Strasznie jest mi przykro czytać o tym co przechodzisz,ja chyba nie zdecydowałabym się,nawet za 3000 €.
20 lutego 2015 18:38 / 11 osobom podoba się ten post
ivanilia40

Wiesz Reniu,mnie najbardziej w Twoich opowieściach przeraża to,że znowu czujesz sie jak uczennica,jak nowa w klasie,której nikt nie zna i z góry zakłada,ze nie lubi.
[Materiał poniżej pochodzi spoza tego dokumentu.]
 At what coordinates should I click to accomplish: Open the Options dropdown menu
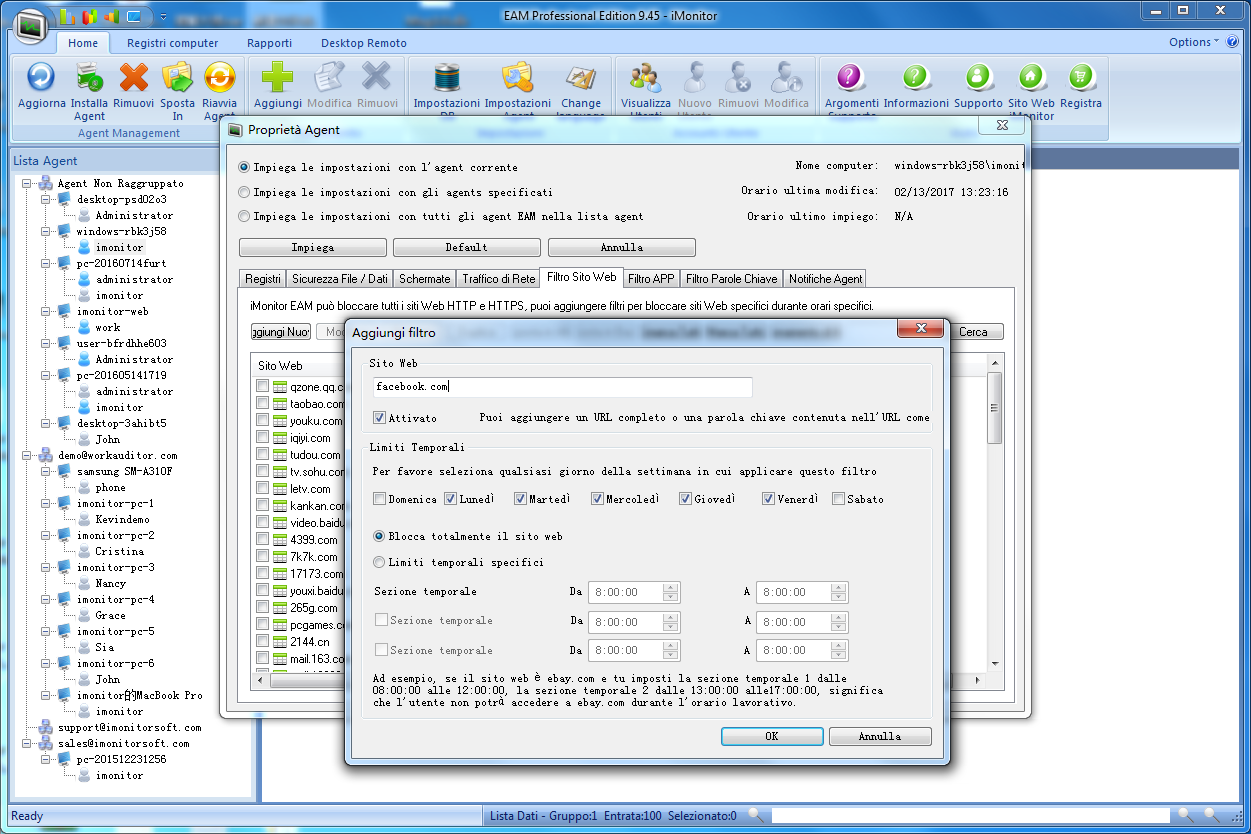[1194, 42]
Jeśli to wszystko przetrwasz to będziesz mogła o sobie powiedzieć,że jesteś twardziel.
Strasznie jest mi przykro czytać o tym co przechodzisz,ja chyba nie zdecydowałabym się,nawet za 3000 €.
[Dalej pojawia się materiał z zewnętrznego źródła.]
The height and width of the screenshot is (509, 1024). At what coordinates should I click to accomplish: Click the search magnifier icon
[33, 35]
Nie jest moim zamiarem ,,straszenie,,kogokolwiek-jak napisalam sa i mile kolezanki,pisze szczerze jak wyglada sytuacja w moim Haim,nie zamierzam  zrezygnowac na starcie-poddac sie,
20 lutego 2015 18:40 / 4 osobom podoba się ten post
reanata

Nie jest moim zamiarem ,,straszenie,,kogokolwiek-jak napisalam sa i mile kolezanki,pisze szczerze jak wyglada sytuacja w moim Haim,nie zamierzam  zrezygnowac na starcie-poddac sie,

Dlatego napisałam,że będziesz prawdziwy twardziel jak to wszystko przejdziesz :). Wiesz,jak ktoś chce tam pracowac to będzie,bez względu na to co napiszesz.
20 lutego 2015 18:54 / 2 osobom podoba się ten post
Podpisuję się pod słowami Ivanilki. Wyobrażam sobie jak musi Ci być ciężko w tak niemiłej atmosferze, Tobie tak miłej i wrażliwej, Niby są to koleżanki z pracy ale czują się w hierarchii lepsze bo są rodowitymi Niemkami, a Ty dla nich jesteś tylko Polką i to chyba boli najbardziej.
20 lutego 2015 19:25 / 4 osobom podoba się ten post
Reanata, myślę, że niektórzy współpracownicy obawiają się o to, ze z czasem będziesz lepsza od nich. Stąd utrudnianie pracy.
To strach przed nowym i nieznanym. 
Dobrze zrobiaś, że poszłaś z tym problemem do szefa, udostępnił przynajmniej wykaz pacjentów i pokoi.
Szkoda tylko, że od pierwszego dnia nikt o tym nie pomyślał.
Nawet nie myśl o rezygnowaniu z pracy. Jeszcze nie teraz, to zbyt wczesnie na podejmowanie takiej decyzji. Mam nadzieję, że zdrowie Tobie "dopisze".
Pozdrawiam.
20 lutego 2015 19:40 / 7 osobom podoba się ten post
Alina

Podpisuję się pod słowami Ivanilki. Wyobrażam sobie jak musi Ci być ciężko w tak niemiłej atmosferze, Tobie tak miłej i wrażliwej, Niby są to koleżanki z pracy ale czują się w hierarchii lepsze bo są rodowitymi Niemkami, a Ty dla nich jesteś tylko Polką i to chyba boli najbardziej.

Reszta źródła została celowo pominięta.